Data extract: Begin

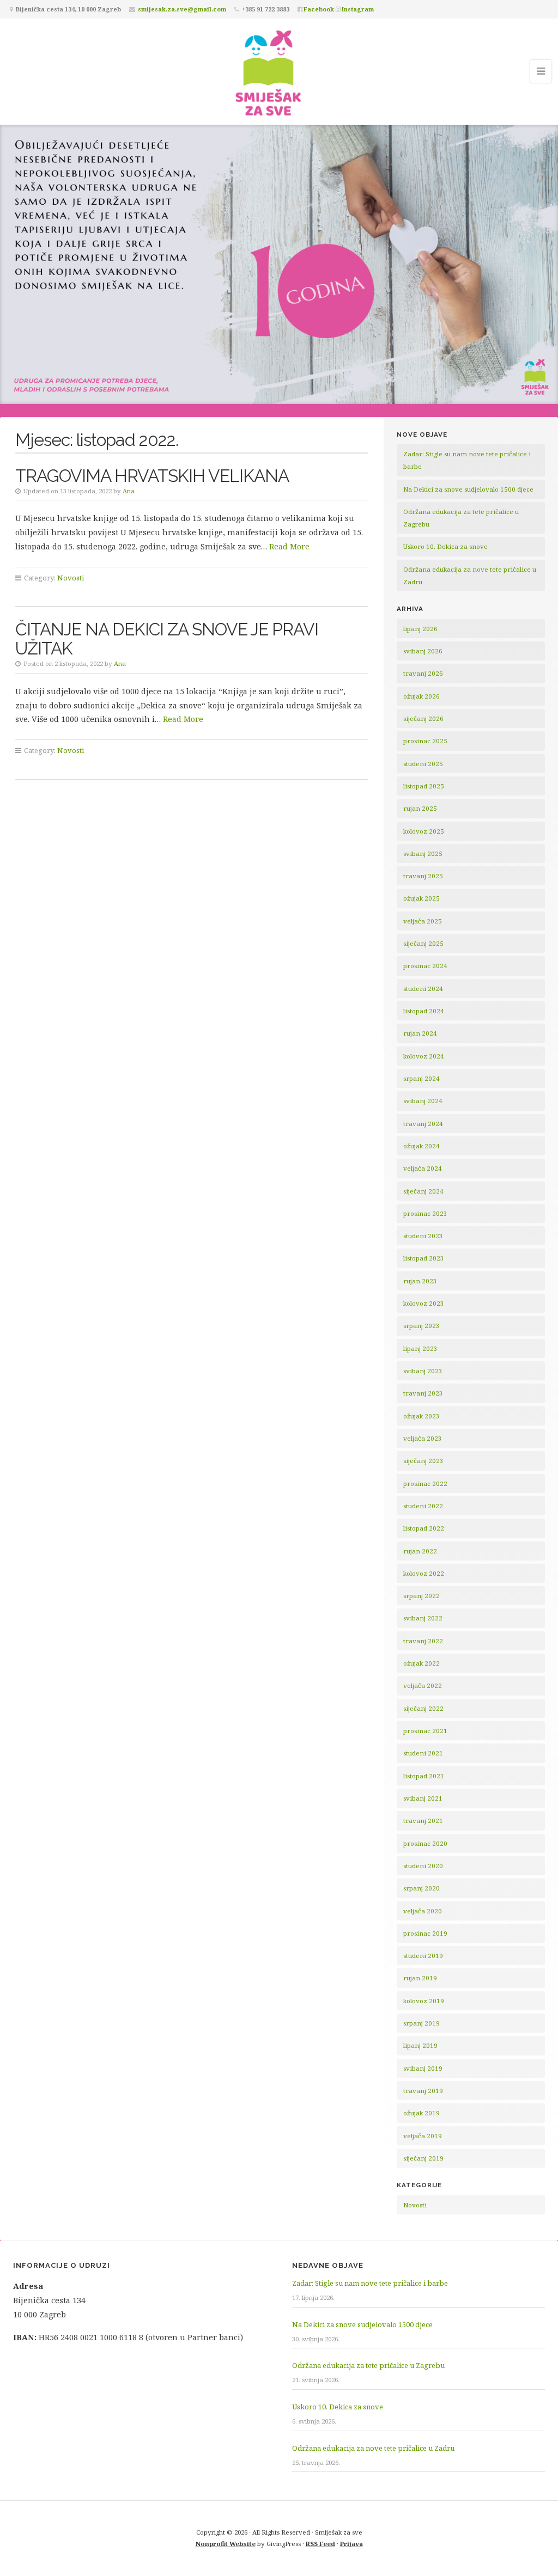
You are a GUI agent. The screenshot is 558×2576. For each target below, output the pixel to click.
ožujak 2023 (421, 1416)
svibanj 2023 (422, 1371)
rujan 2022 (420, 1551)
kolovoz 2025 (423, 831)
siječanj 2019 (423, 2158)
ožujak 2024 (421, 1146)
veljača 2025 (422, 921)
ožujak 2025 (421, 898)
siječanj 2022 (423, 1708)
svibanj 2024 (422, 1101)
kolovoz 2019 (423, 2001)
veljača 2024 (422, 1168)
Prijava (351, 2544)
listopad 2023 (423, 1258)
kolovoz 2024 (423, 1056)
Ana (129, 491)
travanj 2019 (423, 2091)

Data extract: End
Data extract: Begin

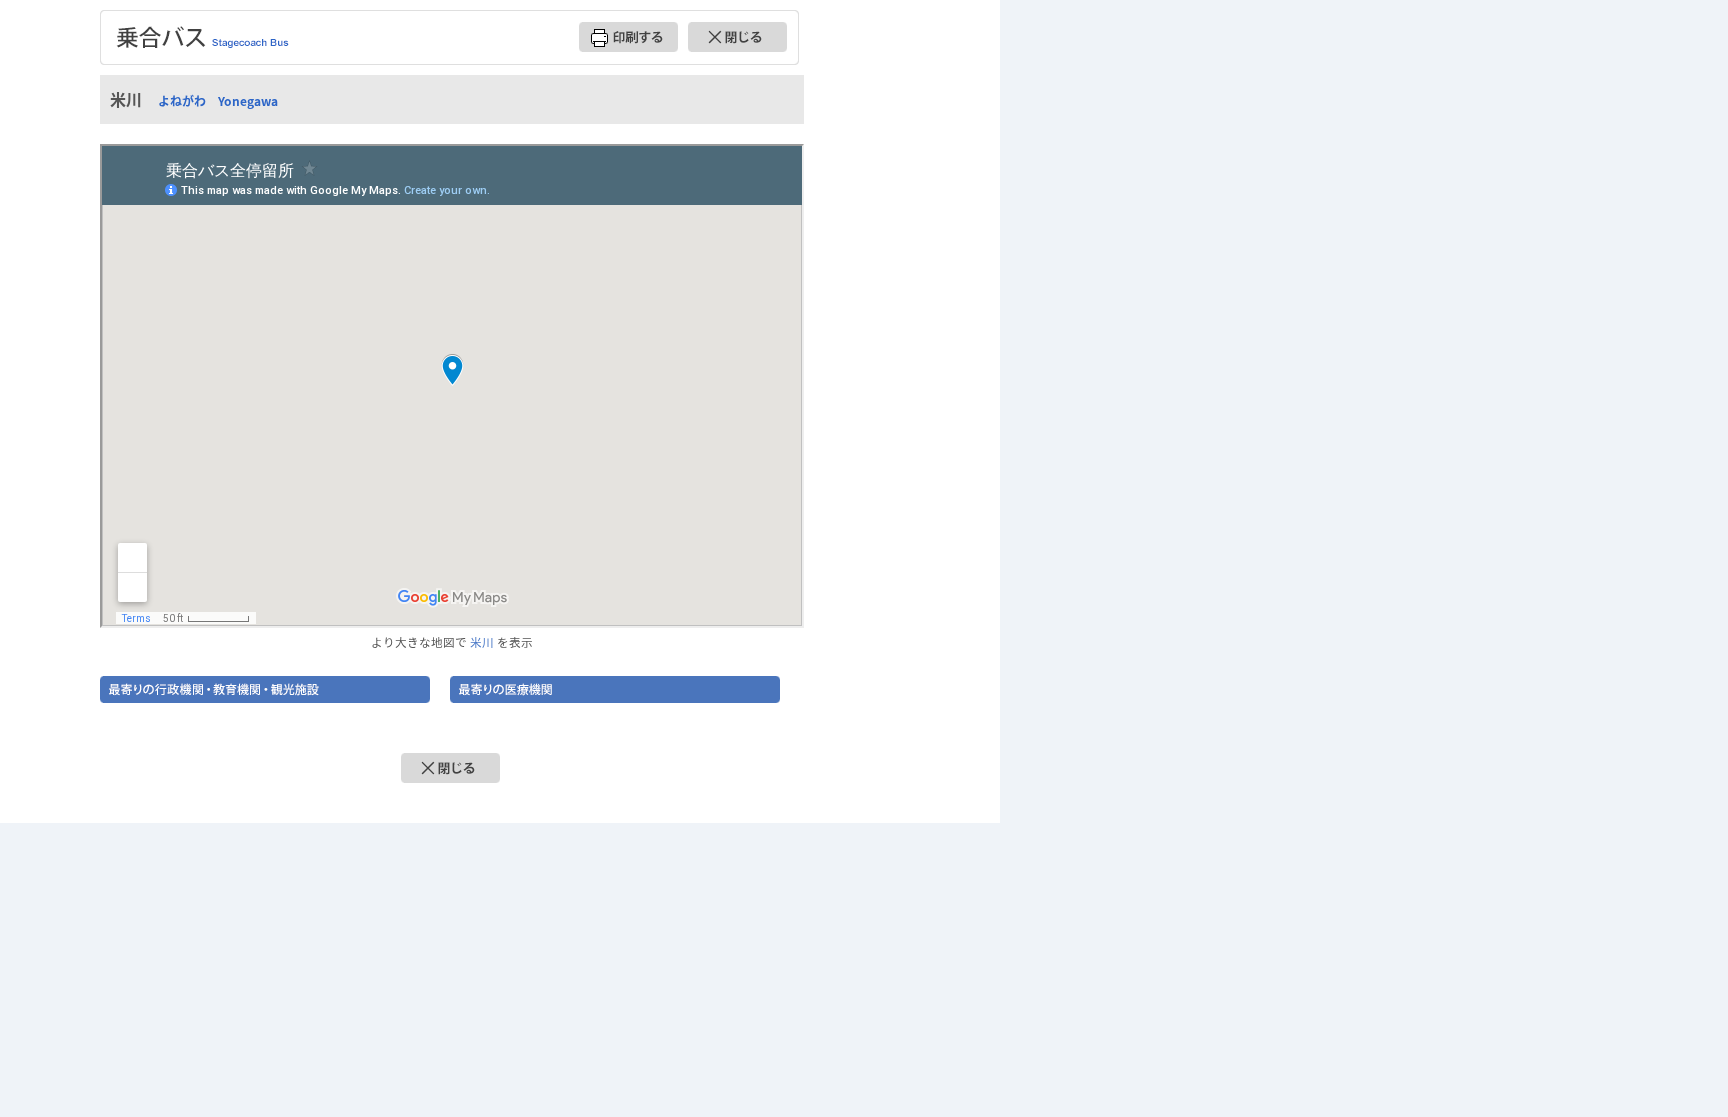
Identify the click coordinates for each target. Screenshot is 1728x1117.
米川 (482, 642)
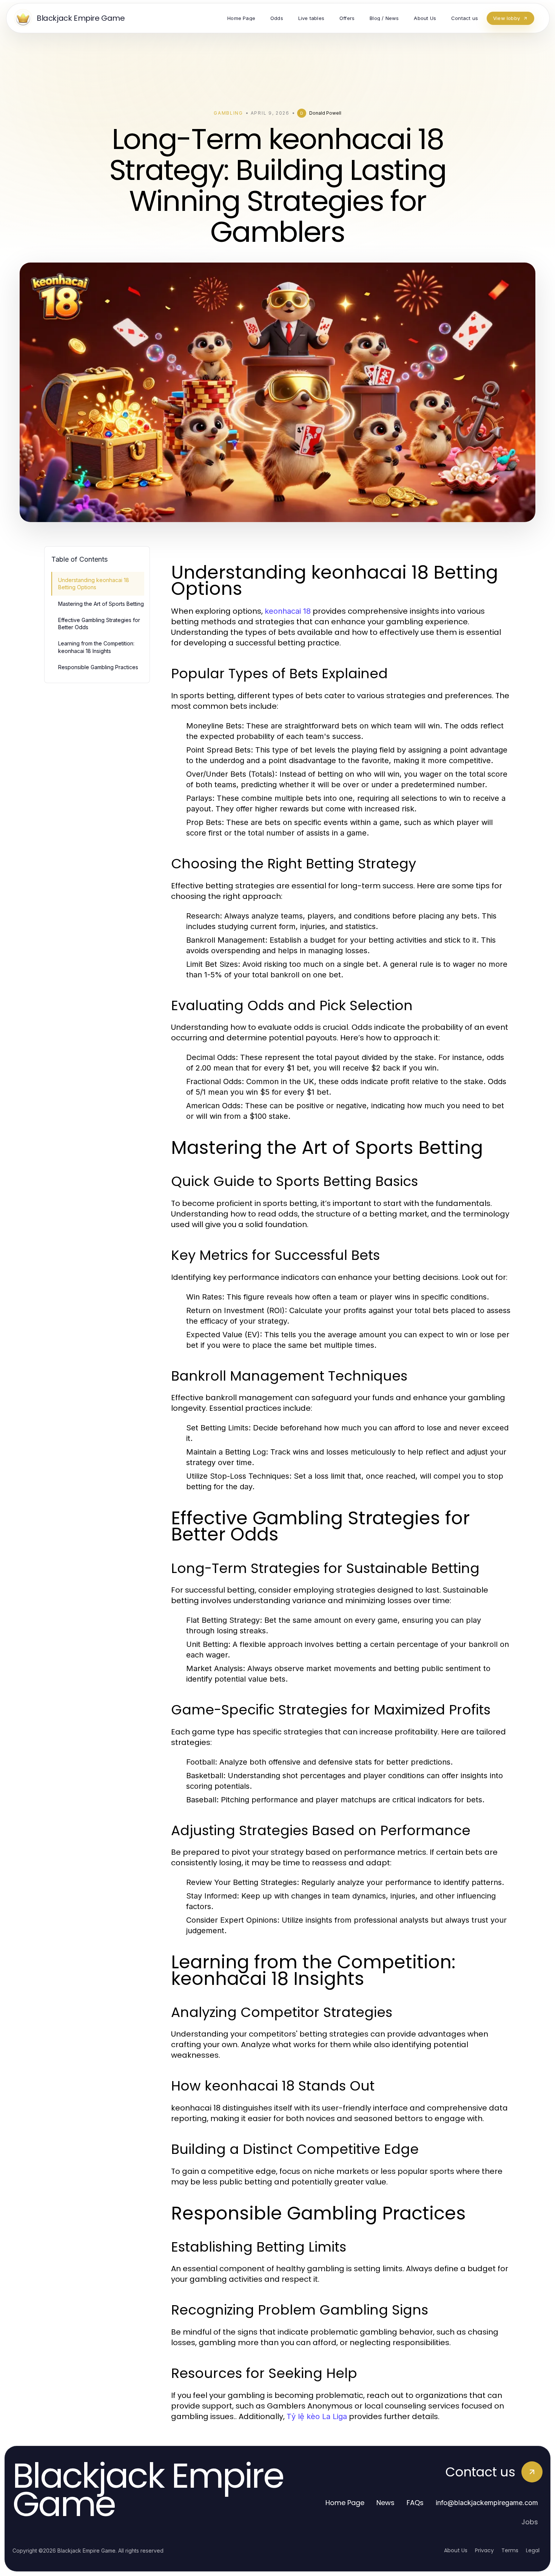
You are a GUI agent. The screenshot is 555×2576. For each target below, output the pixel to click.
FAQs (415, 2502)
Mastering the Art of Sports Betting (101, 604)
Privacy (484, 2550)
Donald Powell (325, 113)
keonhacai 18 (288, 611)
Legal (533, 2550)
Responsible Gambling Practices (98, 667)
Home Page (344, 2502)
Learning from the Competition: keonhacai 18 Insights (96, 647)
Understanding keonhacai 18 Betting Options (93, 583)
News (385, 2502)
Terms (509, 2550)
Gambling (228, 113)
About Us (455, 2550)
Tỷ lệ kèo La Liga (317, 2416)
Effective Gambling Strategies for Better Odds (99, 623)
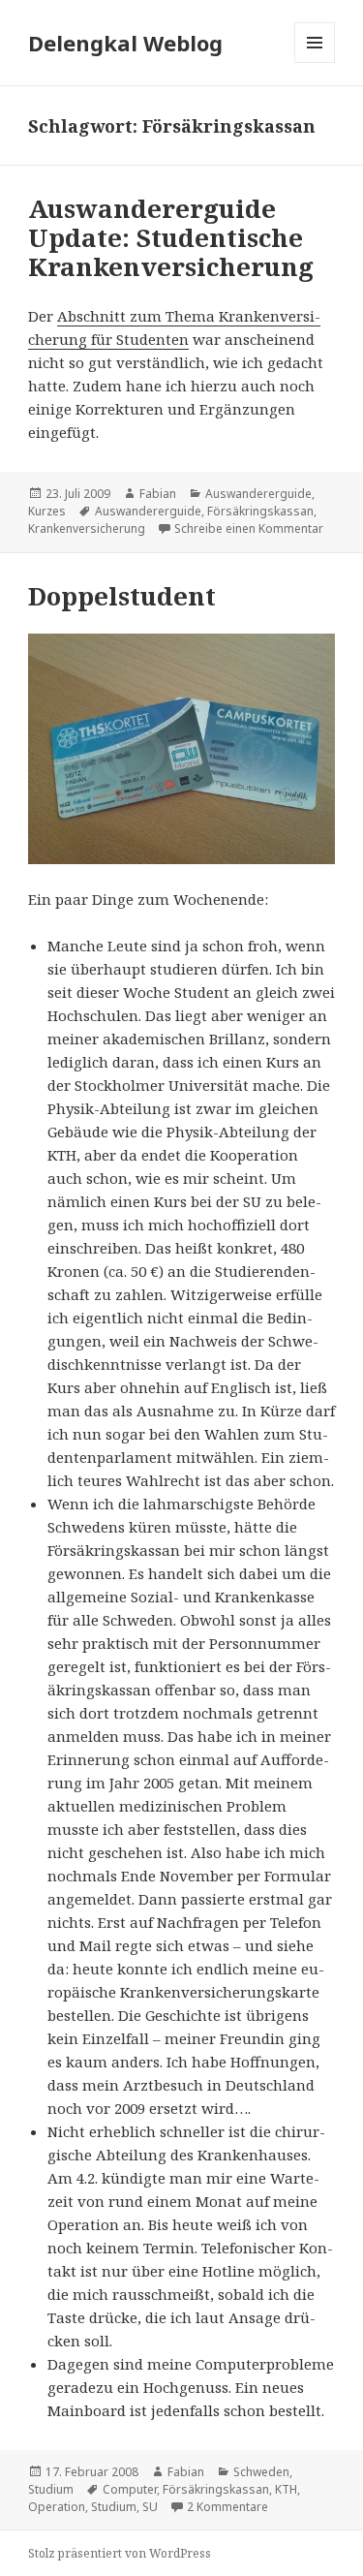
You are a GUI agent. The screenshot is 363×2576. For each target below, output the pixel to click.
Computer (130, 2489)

Data extract: End

» **Exercise objective**:
Print, from the entries above, the line with "You are a GUI agent. The screenshot is 558×2576.", the line with "veljača 2025 (422, 921)" and all lines between them, exactly and with nothing else.

» **Response to this task**:
You are a GUI agent. The screenshot is 558×2576. For each target below, output the pixel to click.
ožujak 2023 (421, 1416)
svibanj 2023 (422, 1371)
rujan 2022 (420, 1551)
kolovoz 2025 (423, 831)
siječanj 2019 (423, 2158)
ožujak 2024 (421, 1146)
veljača 2025 (422, 921)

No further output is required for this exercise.